As I mentioned last post, reading textbooks and papers have been my main focus for the last two weeks, and I believe that I’ve settled on a basic strategy on which to base the tweet generation system.

Basic Architecture

Creation of a context-free grammar (CFG) for the entire available corpus of tweets from the @realDonaldTrump twitter account should be possible through a combination of syntactic parsing (either constituency parsing or dependency parsing) and a script for creating rule syntax from the output of the tagging package. CFG rules look like the Python string below.

From the NLTK Grammar Parsing HOWTO guide

"""
S -> NP VP
PP -> P NP
NP -> Det N | NP PP
VP -> V NP | VP PP
Det -> 'a' | 'the'
N -> 'dog' | 'cat'
V -> 'chased' | 'sat'
P -> 'on' | 'in'
"""

Once a CFG is created, sentences can be programmatically generated from the rules. Since tweets are 150 characters max, a single sentence should be sufficient material to create a plausible tweet in most cases. Of course, some of the sentences will be nonsensical, or otherwise out of line with the idiosyncrasies of the corpus. A Markov, or N-gram, model of the corpus can be used to rate each sentence generated from the CFG.

Details

The rating function based on the N-gram model will have to be derived, and the type of N-gram model will have to be chosen (N = 1,2,3,..,n). Tuning of the optimal required threshold for acceptance of a generated sentence will be required to balance variation with imitation.

Improvements

While a CFG and rating function based on an N-gram model seems like a great starting point, the ability to influence on the topic of generated text would be a really great feature.

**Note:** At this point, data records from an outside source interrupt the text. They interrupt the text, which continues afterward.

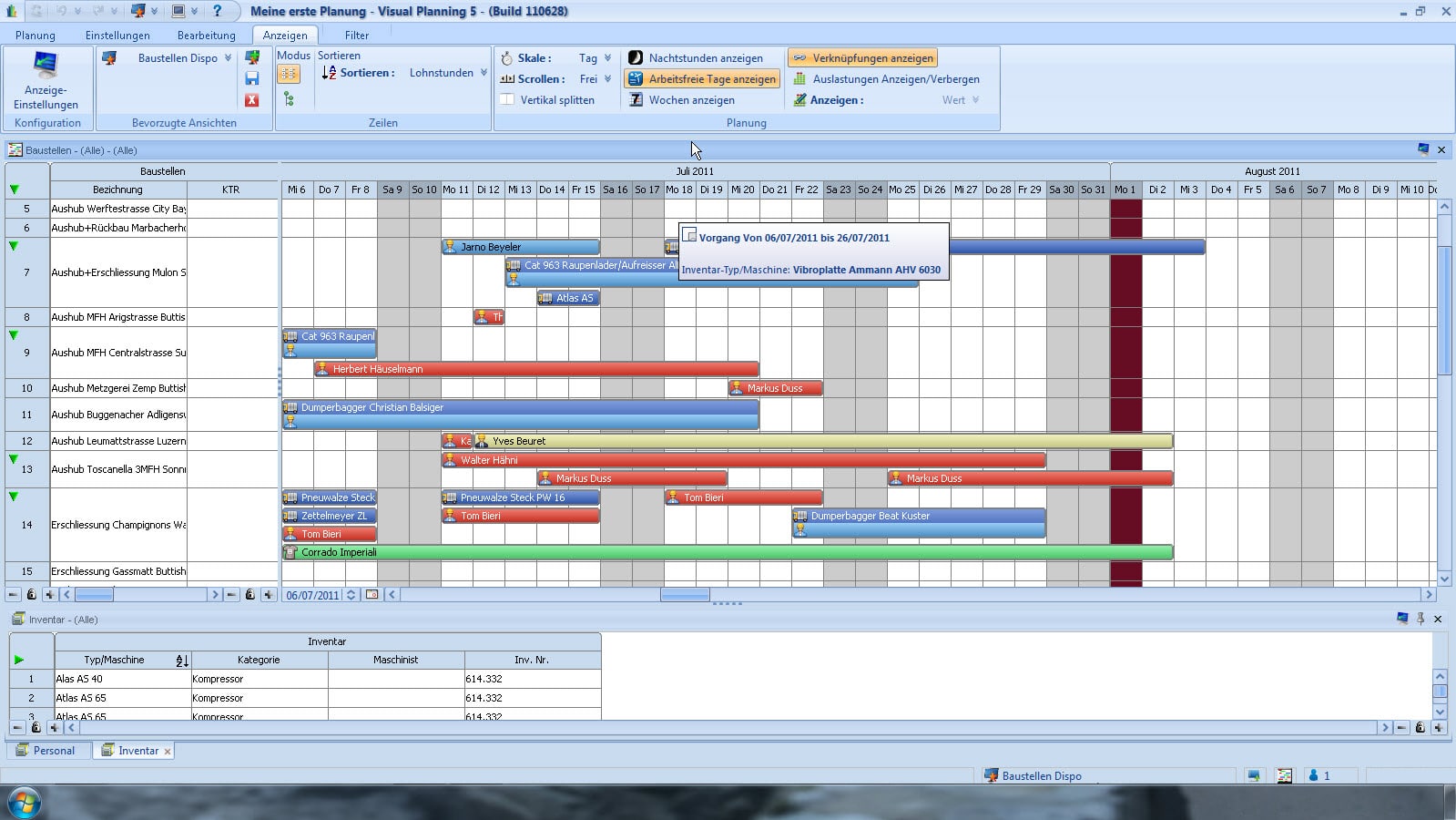Open the calendar picker beside the date field
Viewport: 1456px width, 820px height.
coord(372,595)
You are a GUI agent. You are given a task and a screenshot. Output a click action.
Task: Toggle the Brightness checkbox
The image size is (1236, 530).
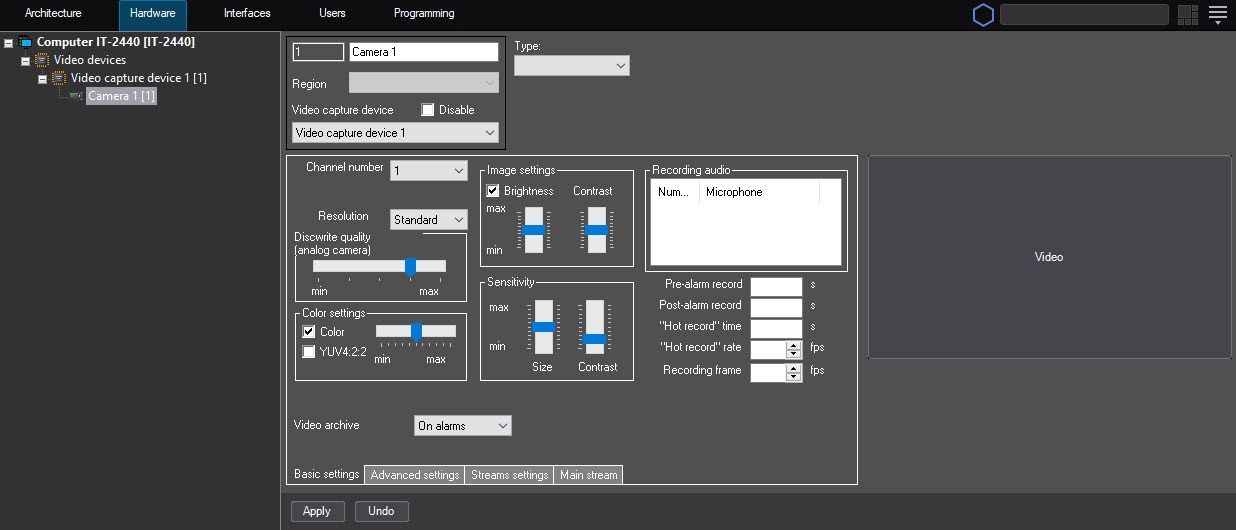pos(493,191)
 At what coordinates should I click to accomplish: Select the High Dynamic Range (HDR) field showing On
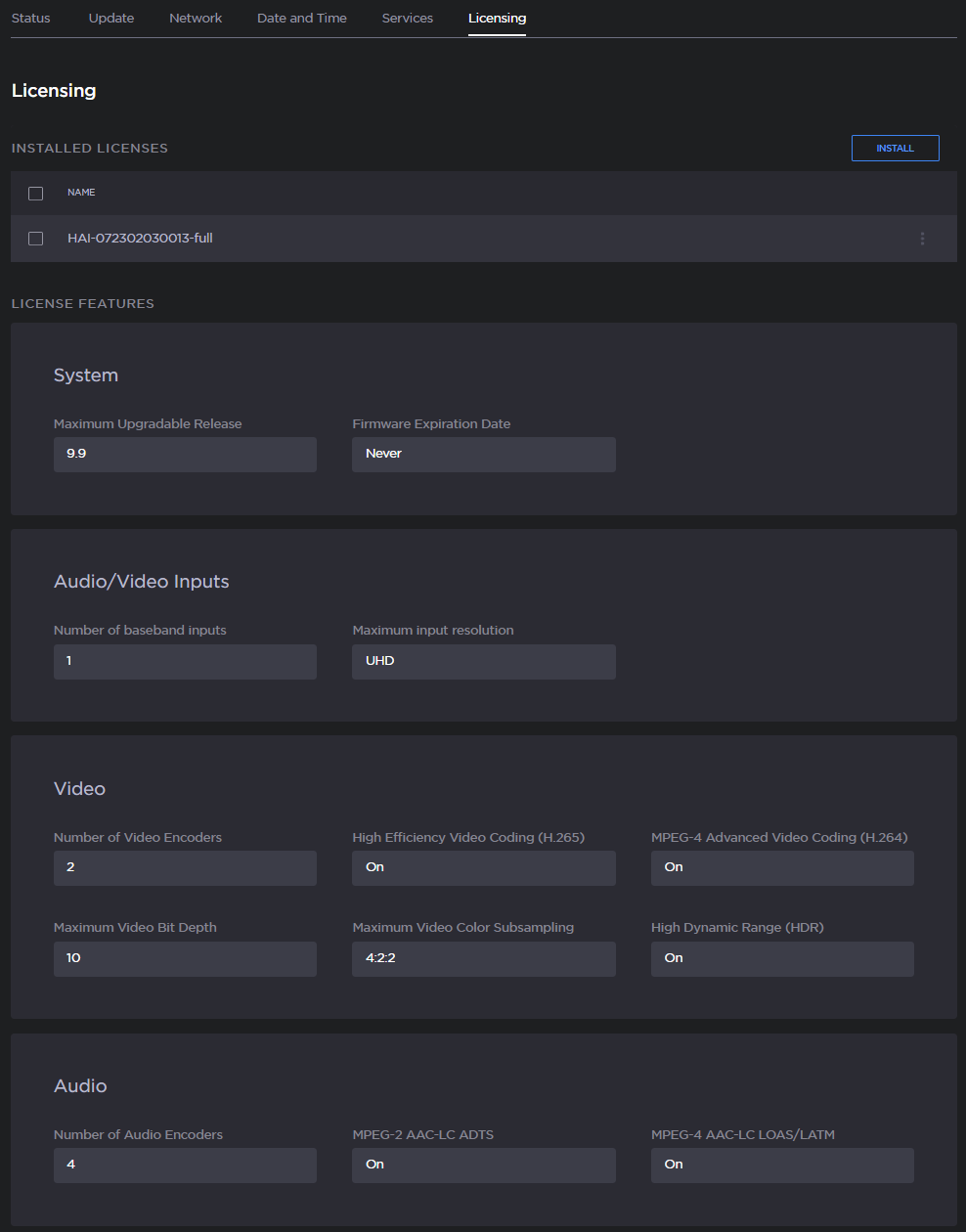781,958
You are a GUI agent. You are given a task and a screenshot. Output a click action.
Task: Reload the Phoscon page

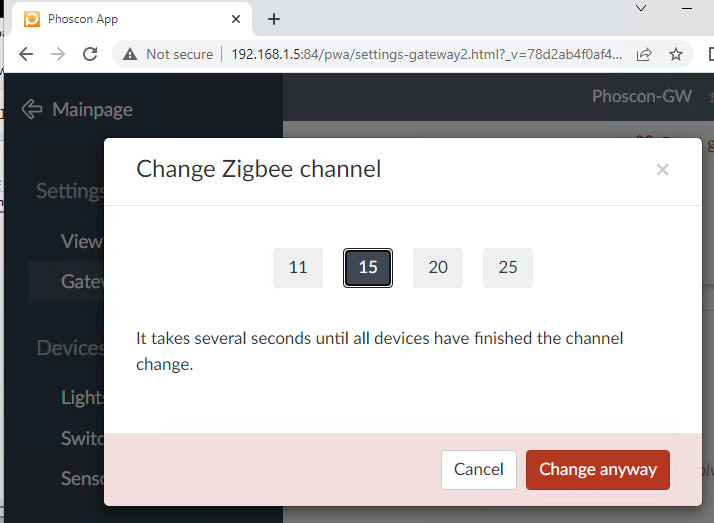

Semantic role labeling has some promise in this area. It seems like a sentence could be parsed for topics just like I am proposing for phrases. If this is true, I could construct an analogous system as above but for semantic roles. Another approach would be including the semantic roles in the rating function. Either way, there is some room for “reach” features here.

Proposal

At this point, I will finish the written proposal with my advisor, and start the approval process.